One of the best places to learn mindfulness is in your car. Many of you know how much I love to travel. I used to take very long road trips, oftentimes from Los Angeles to Salt Spring Island.
Driving used to be hard on me. I would get tired after 3-4 hours of highway driving. But I decided to try something new: I began driving as a practice of meditation. The four doors of my car became my mini retreat. While I was driving I began to focus primarily on my breath. This had a profound effect. I was able to stretch my driving times to 8-12 hours a day without feeling tired.

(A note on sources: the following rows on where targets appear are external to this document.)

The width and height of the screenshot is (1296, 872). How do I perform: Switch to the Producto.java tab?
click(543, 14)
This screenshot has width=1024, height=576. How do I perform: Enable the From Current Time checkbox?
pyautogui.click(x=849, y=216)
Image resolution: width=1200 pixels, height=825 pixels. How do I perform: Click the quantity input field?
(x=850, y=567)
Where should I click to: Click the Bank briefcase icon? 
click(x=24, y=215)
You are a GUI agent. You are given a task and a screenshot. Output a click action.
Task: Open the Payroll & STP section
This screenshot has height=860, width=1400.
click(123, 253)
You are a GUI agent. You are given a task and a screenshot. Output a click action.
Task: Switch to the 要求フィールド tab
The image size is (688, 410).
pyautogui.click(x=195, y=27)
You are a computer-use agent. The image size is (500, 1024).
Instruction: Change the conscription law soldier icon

As I began practicing mindfulness, I had no idea how much tension I drove with, especially in my breath. When someone sped up behind my car and tailgated me, that’s when I especially held my breath and began to tense up. So I began practicing deeper, calmer breathing during stressful driving experiences like traffic or aggressive driving on the road.
When I did this, I noticed the cars around me would often shift the way they drove and would drive with more space and peacefulness. I also began to experience flow states where I felt I was no longer driving and completely one with the road and everything around me. It was rejuvenating and powerful to experience. That’s when I came to realize the profound benefit of practicing presence while driving.
Considering how much time people spend in the car, learning mindfulness while driving presents a perfect opportunity to practice. What better time to learn to be in the moment than on the road?
Here are 3 ways on how you can learn how to drive mindfully.
Always remember to drive safely and keep your attention on the road!
- Pay attention to your breath. Try to keep a steady, even breath while you drive. Our breath tends to become shallow and tight when we find ourselves in traffic or stressful driving situations. It’s a simple and effective tool to tap into to help relieve tension during your drive.
- Pay attention to bodily sensations. Be aware of your posture and any tension you are feeling. Tune into your shoulders, legs, feet, and even your grip on the steering wheel. Are you squeezing any part of your body or are you relaxed? If you find yourself tense, a simple focus on breathing in and pausing between each inhale and exhale will help you become more anchored and centered.
- Practice peaceful centering as you drive. You’ll notice this affects the atmosphere on the road. If someone is tailgating you or you feel aggression on the road, you may notice a shift when you begin to center yourself.